L’ex primo ministro britannico Boris Johnson ha ammesso di aver ingannato il parlamento sulla storia del “Partygate”, ma non intenzionalmente

Boris Johnson (Dan Kitwood/Pool Photo via AP)
Boris Johnson (Dan Kitwood/Pool Photo via AP)

Martedì l’ex primo ministro britannico Boris Johnson ha ammesso di aver ingannato il parlamento dicendo cose che si sono rivelate non vere sullo scandalo noto come “Partygate”, ma ha sostenuto di non aver mai mentito intenzionalmente. Il caso Partygate riguarda le feste organizzate nella residenza del primo ministro a Downing Street, a Londra, tra il maggio del 2020 e l’aprile del 2021. Le feste furono fatte in violazione delle restrizioni introdotte dal governo stesso per contrastare la pandemia da coronavirus, e quando furono scoperte crearono un grosso scandalo nella politica britannica e tra la popolazione.

L’ammissione di Johnson è contenuta in una testimonianza scritta che l’ex primo ministro britannico ha consegnato a una commissione della Camera dei Comuni che sta indagando sulla possibilità che Johnson abbia mentito al parlamento. Johnson sarà sentito dalla commissione mercoledì. Al tempo dello scandalo, Johnson disse in parlamento che durante le feste a Downing Street nessuna regola di distanziamento sociale era stata infranta. Nella testimonianza scritta consegnata al parlamento, Johnson ha detto che le sue dichiarazioni al parlamento «sul fatto che tutte le regole erano state rispettate si sono dimostrate non corrette», ma ha aggiunto che «erano state fatte in buona fede e sulla base di ciò che onestamente sapevo e credevo al tempo. Non ho ingannato il parlamento intenzionalmente o incautamente».
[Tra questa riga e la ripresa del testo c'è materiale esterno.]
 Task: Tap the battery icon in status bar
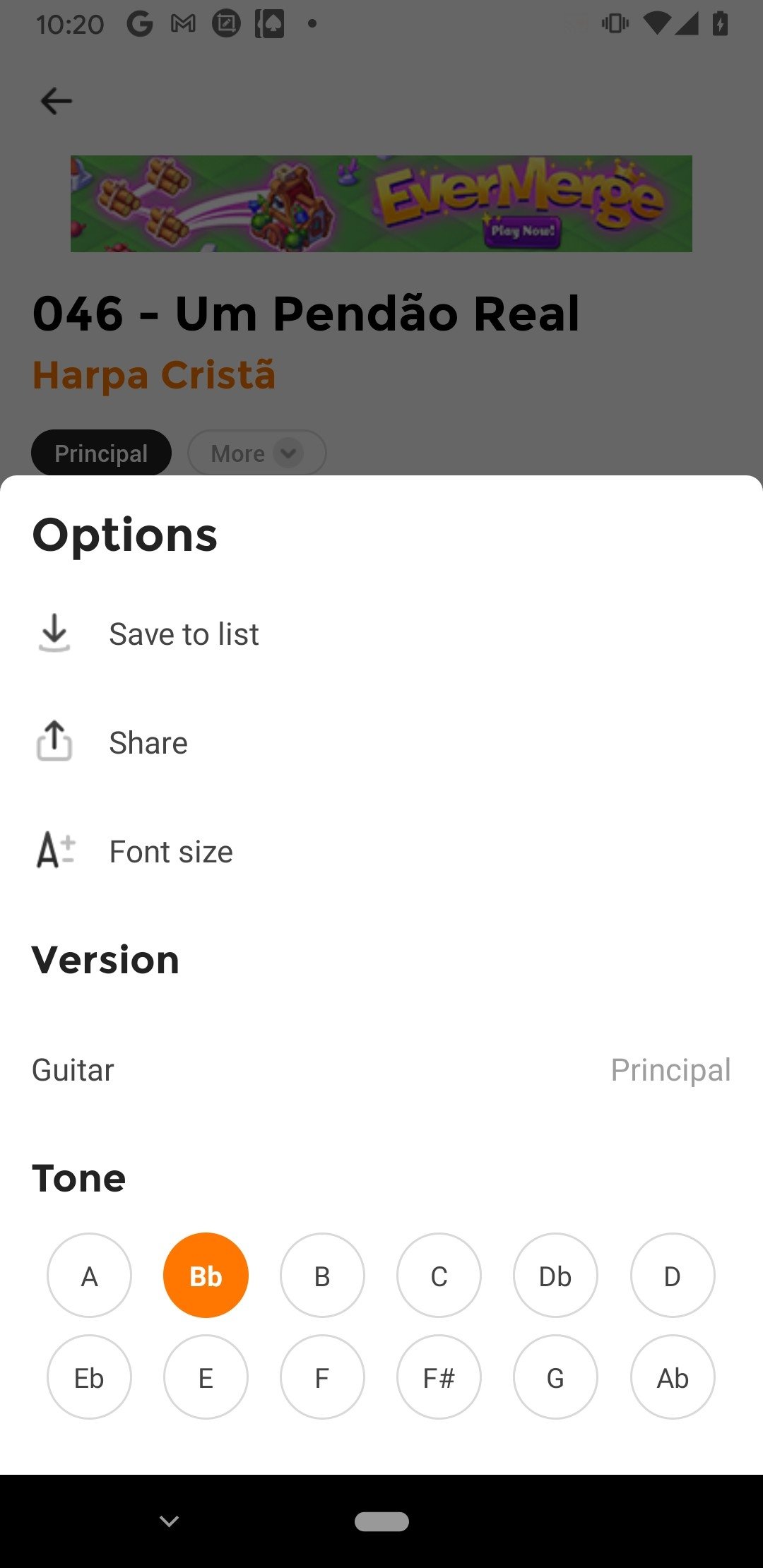click(x=720, y=24)

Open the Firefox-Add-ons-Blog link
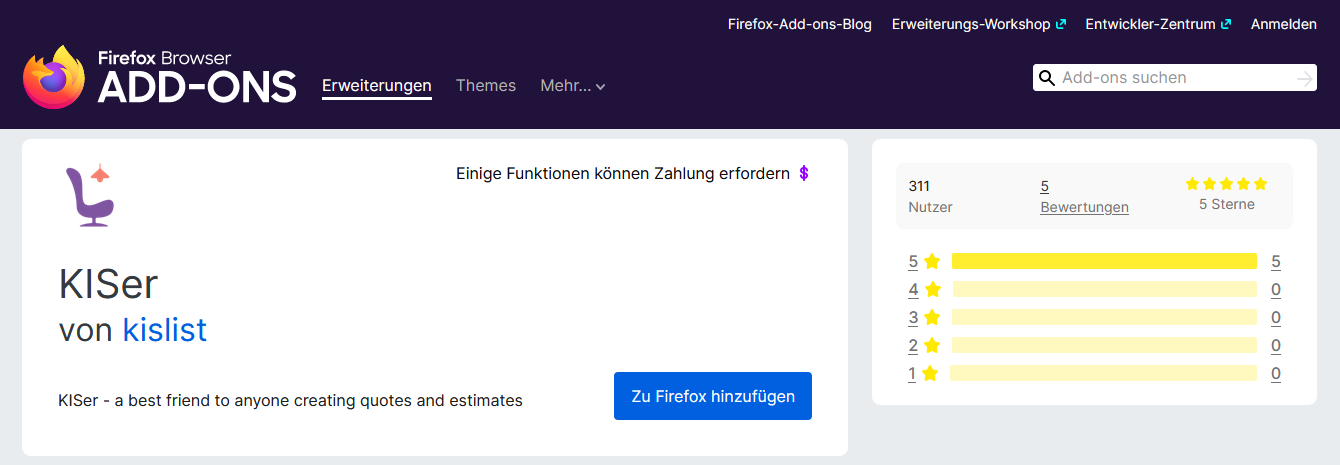pyautogui.click(x=800, y=24)
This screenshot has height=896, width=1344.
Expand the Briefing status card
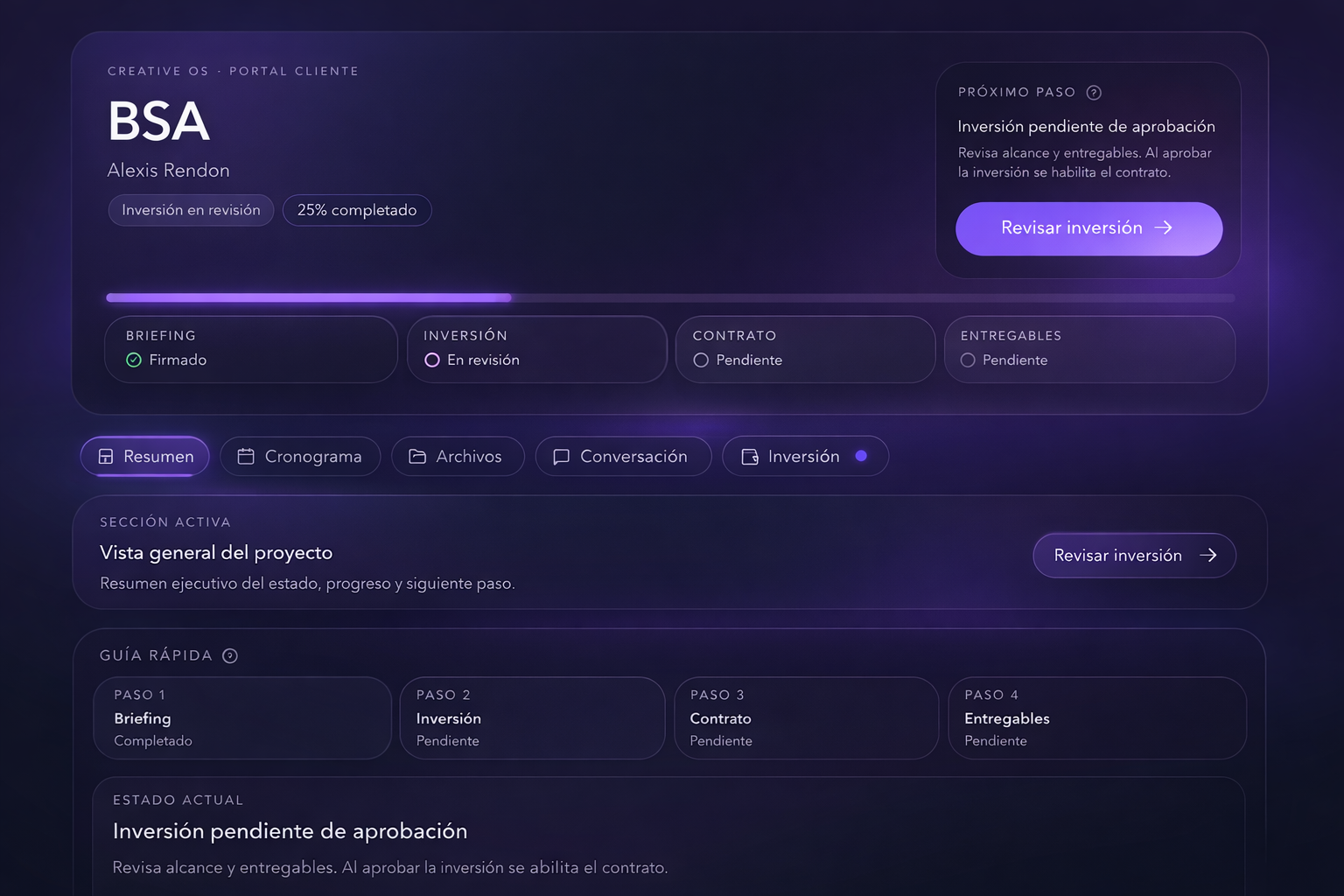pos(251,349)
La commissione che si sta occupando delle dichiarazioni di Johnson, che è la Committee of Privileges, può raccomandare varie punizioni per Johnson, che vanno da costringerlo a fare scuse pubbliche all’espulsione dal parlamento. La commissione ha poteri soltanto consultivi, la decisione finale spetta al parlamento. È improbabile che Johnson subirà punizioni particolarmente severe perché la maggioranza dei membri della commissione fa parte del suo partito, il Partito Conservatore.